### Material provided
***
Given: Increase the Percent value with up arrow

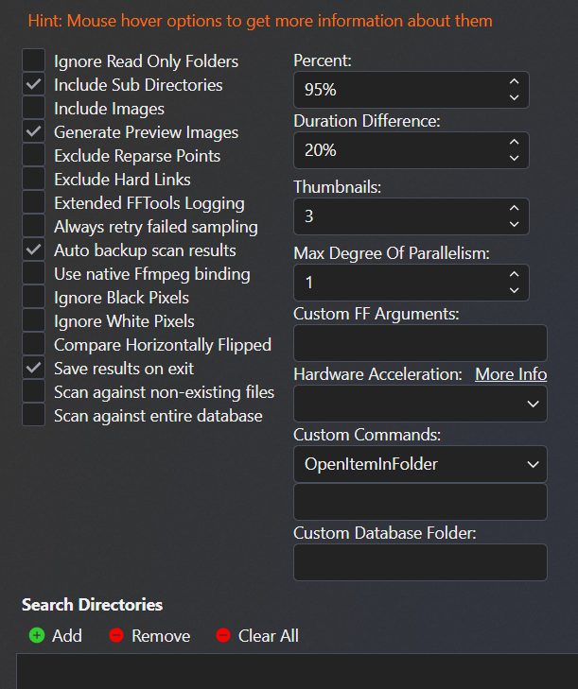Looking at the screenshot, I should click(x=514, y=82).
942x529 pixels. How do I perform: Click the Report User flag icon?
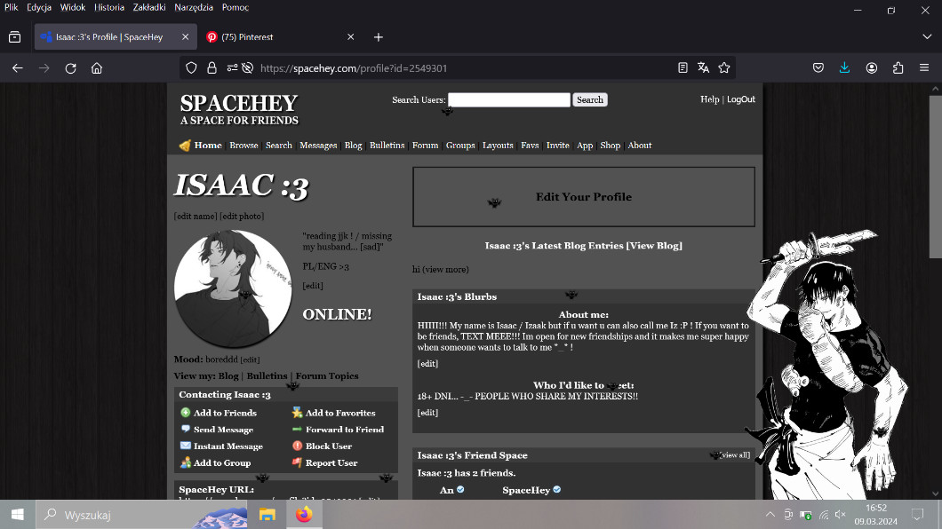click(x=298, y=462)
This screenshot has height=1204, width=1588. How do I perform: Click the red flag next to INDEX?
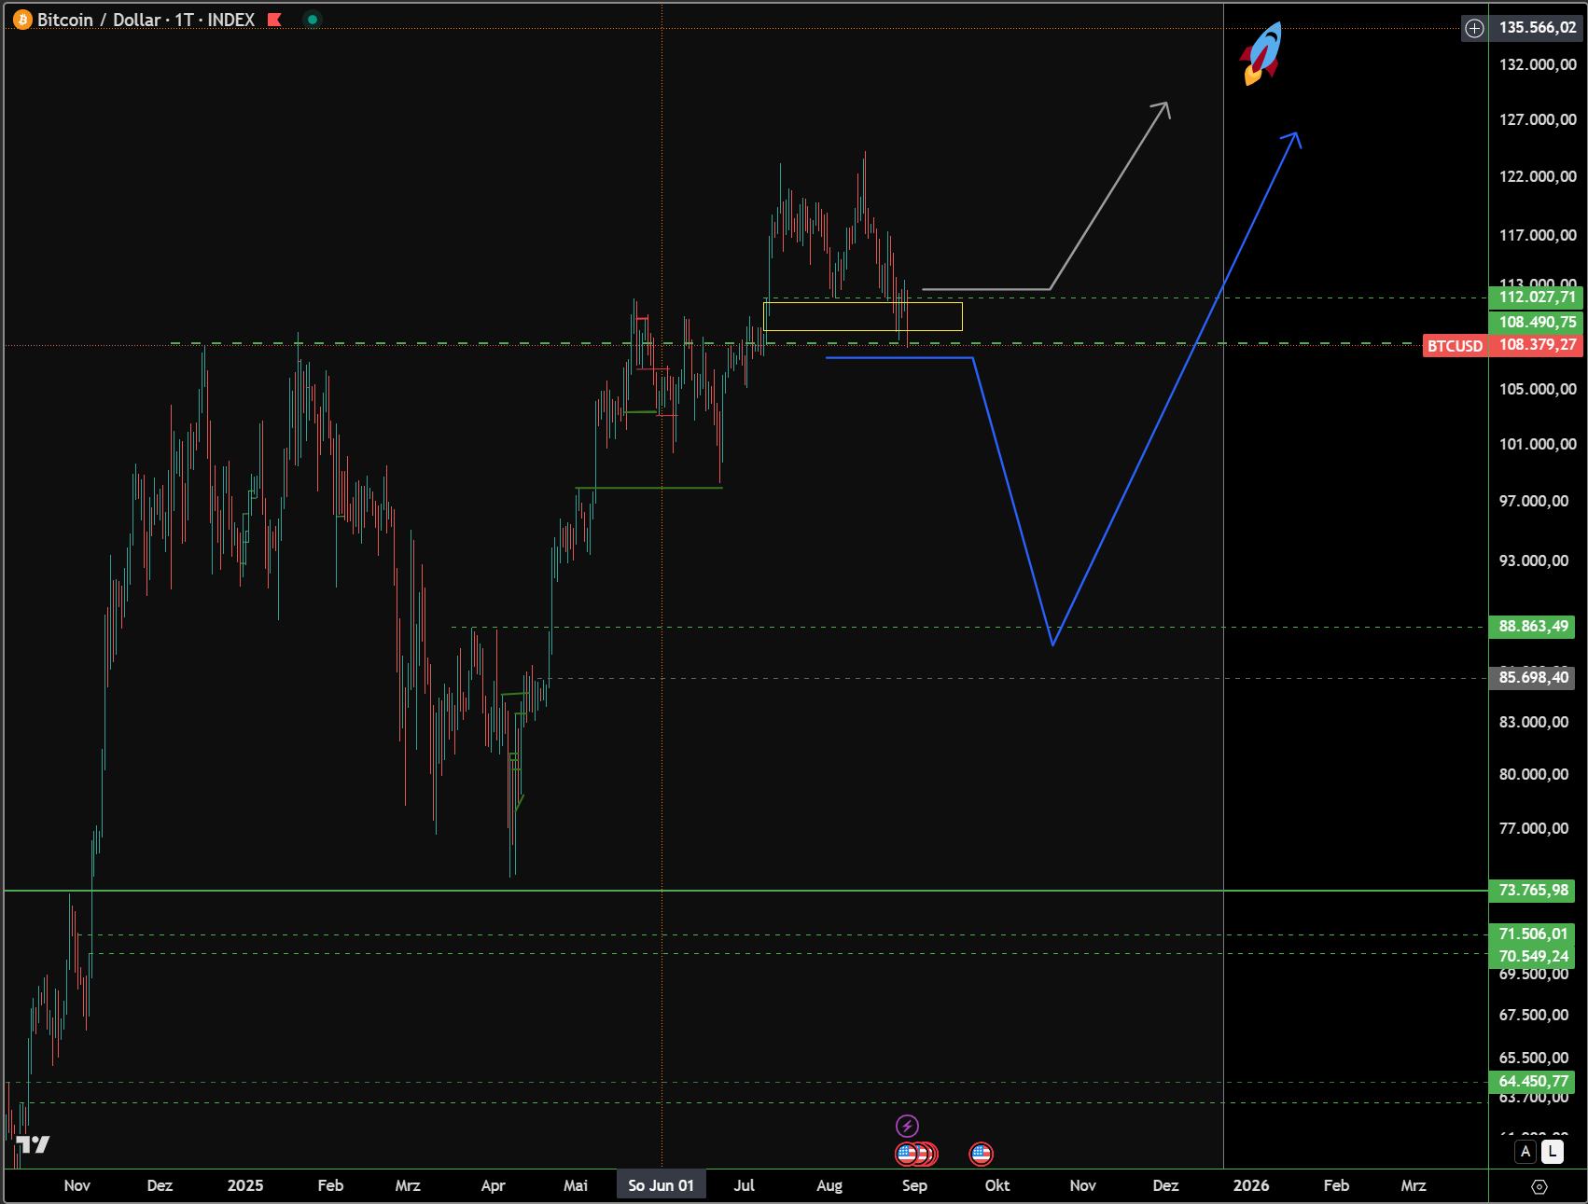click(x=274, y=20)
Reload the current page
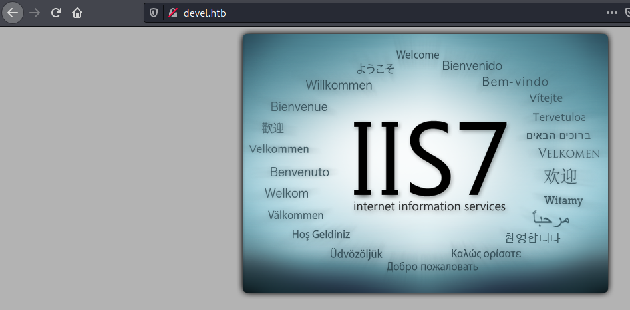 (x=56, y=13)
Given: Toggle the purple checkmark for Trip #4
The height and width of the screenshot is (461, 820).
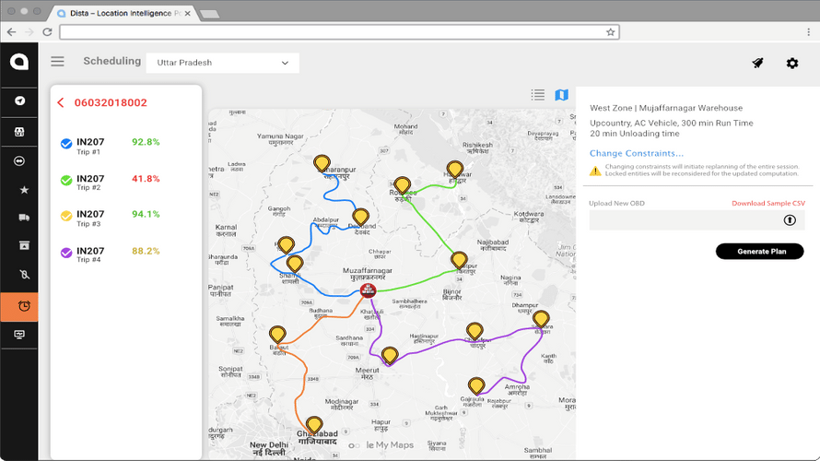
***
### Exercise prompt
The expected output is exactly the lines from the one containing "This screenshot has" through the last line of the listing, both included, with every picture left out.

### Answer to the exercise
This screenshot has height=1204, width=1588. How do I perform: Click the red flag next to INDEX?
click(x=274, y=20)
Reload the current page
 (x=56, y=13)
Given: Toggle the purple checkmark for Trip #4
The height and width of the screenshot is (461, 820).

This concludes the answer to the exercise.